Alvik said:
Nowhere on the syllabus does it say that you must study a certain business.
Stop making people paranoid.
You can do any business you want as long as it relates to the question. I have like 8 different business', each relating to different parts of the syllabus.
And if you do resort to making something up, make it at least slightly realistic. And don't make up a company. Use a real business and give a fake example of what the business does.
Agreed (except I'm not that organised with the case studies...)
Just a minor suggestion though, if you do use the real business and make up an example, be careful that it doesn't clash with what a real business does. Lots of people do CCA for example, so you wouldn't want to make up anything about that in case you're wrong as many people do that and markers would tend to know that business quite well. Whatever works for you works, but I'd really just go to a website and get a few small case studies that can tie into the syllabus.
partymaster01 said:
am i fine with westfield?
Yes, I've seen full marks for Westfield, so you're fine with that as long as you can tie it in well with the question. I haven't done Westfield so I can't personally help, but I did find this on the net.
Question 29 in the 2002 paper says:
Outline the reasons why businesses expand globally, and critically analyse the political, social/cultural and management issues that arise with a global workforce.

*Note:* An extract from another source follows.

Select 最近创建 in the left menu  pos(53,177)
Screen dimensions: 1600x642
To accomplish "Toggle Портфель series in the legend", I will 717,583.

You can download the 20/20 response here (haven't read the whole thing myself):
http://arc.boardofstudies.nsw.edu.a...040/files/samples/qexemplar/qexemplar_q29.pdf
Having said that, you would be fine with any business, as long as it suit the question. For example, you wouldn't use Westfield if you wanted to talk about exclusive distribution channels. You want to be able to cover all 5 topics with a few case studies, unless you can find one that does EVERYTHING.